# Exercise
Copy each of the following rows verbatim, with no changes.

══ Task data

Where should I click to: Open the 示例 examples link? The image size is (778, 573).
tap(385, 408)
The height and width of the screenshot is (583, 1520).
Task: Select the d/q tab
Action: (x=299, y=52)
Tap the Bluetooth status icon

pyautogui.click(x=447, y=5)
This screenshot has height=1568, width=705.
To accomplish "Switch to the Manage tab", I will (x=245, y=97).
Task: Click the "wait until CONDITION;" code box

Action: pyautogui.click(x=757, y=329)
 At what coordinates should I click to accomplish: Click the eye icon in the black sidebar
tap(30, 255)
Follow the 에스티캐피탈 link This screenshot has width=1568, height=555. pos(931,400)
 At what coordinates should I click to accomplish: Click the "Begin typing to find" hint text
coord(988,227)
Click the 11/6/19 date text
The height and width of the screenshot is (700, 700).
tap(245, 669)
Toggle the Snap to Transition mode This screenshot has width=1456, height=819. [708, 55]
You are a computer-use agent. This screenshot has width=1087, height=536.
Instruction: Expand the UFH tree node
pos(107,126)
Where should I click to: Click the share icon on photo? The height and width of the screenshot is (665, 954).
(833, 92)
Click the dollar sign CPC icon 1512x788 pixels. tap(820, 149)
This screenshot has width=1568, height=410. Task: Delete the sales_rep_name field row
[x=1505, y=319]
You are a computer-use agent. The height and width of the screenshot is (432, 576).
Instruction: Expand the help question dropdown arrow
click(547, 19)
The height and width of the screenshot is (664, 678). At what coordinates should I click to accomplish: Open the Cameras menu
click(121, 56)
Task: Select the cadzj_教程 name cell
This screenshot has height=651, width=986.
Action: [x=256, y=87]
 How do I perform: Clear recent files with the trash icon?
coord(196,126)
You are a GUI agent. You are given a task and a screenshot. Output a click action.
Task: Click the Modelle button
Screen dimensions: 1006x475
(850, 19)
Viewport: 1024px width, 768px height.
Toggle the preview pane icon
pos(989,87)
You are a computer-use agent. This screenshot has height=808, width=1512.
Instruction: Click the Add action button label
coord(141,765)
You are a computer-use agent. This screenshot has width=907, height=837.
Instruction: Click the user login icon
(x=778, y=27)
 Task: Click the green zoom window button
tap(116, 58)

════

# Written response
Where should I click to: Open the 示例 examples link? The image size is (778, 573).
tap(385, 408)
The height and width of the screenshot is (583, 1520).
Task: Select the d/q tab
Action: (x=299, y=52)
Tap the Bluetooth status icon

pyautogui.click(x=447, y=5)
This screenshot has height=1568, width=705.
To accomplish "Switch to the Manage tab", I will (x=245, y=97).
Task: Click the "wait until CONDITION;" code box

Action: pyautogui.click(x=757, y=329)
 At what coordinates should I click to accomplish: Click the eye icon in the black sidebar
tap(30, 255)
Follow the 에스티캐피탈 link This screenshot has width=1568, height=555. pos(931,400)
 At what coordinates should I click to accomplish: Click the "Begin typing to find" hint text
coord(988,227)
Click the 11/6/19 date text
The height and width of the screenshot is (700, 700).
tap(245, 669)
Toggle the Snap to Transition mode This screenshot has width=1456, height=819. [708, 55]
You are a computer-use agent. This screenshot has width=1087, height=536.
Instruction: Expand the UFH tree node
pos(107,126)
Where should I click to: Click the share icon on photo? The height and width of the screenshot is (665, 954).
(833, 92)
Click the dollar sign CPC icon 1512x788 pixels. tap(820, 149)
This screenshot has width=1568, height=410. Task: Delete the sales_rep_name field row
[x=1505, y=319]
You are a computer-use agent. The height and width of the screenshot is (432, 576).
Instruction: Expand the help question dropdown arrow
click(547, 19)
The height and width of the screenshot is (664, 678). At what coordinates should I click to accomplish: Open the Cameras menu
click(121, 56)
Task: Select the cadzj_教程 name cell
This screenshot has height=651, width=986.
Action: [x=256, y=87]
 How do I perform: Clear recent files with the trash icon?
coord(196,126)
You are a GUI agent. You are given a task and a screenshot. Output a click action.
Task: Click the Modelle button
Screen dimensions: 1006x475
(850, 19)
Viewport: 1024px width, 768px height.
Toggle the preview pane icon
pos(989,87)
You are a computer-use agent. This screenshot has height=808, width=1512.
Instruction: Click the Add action button label
coord(141,765)
You are a computer-use agent. This screenshot has width=907, height=837.
Instruction: Click the user login icon
(x=778, y=27)
 Task: Click the green zoom window button
tap(116, 58)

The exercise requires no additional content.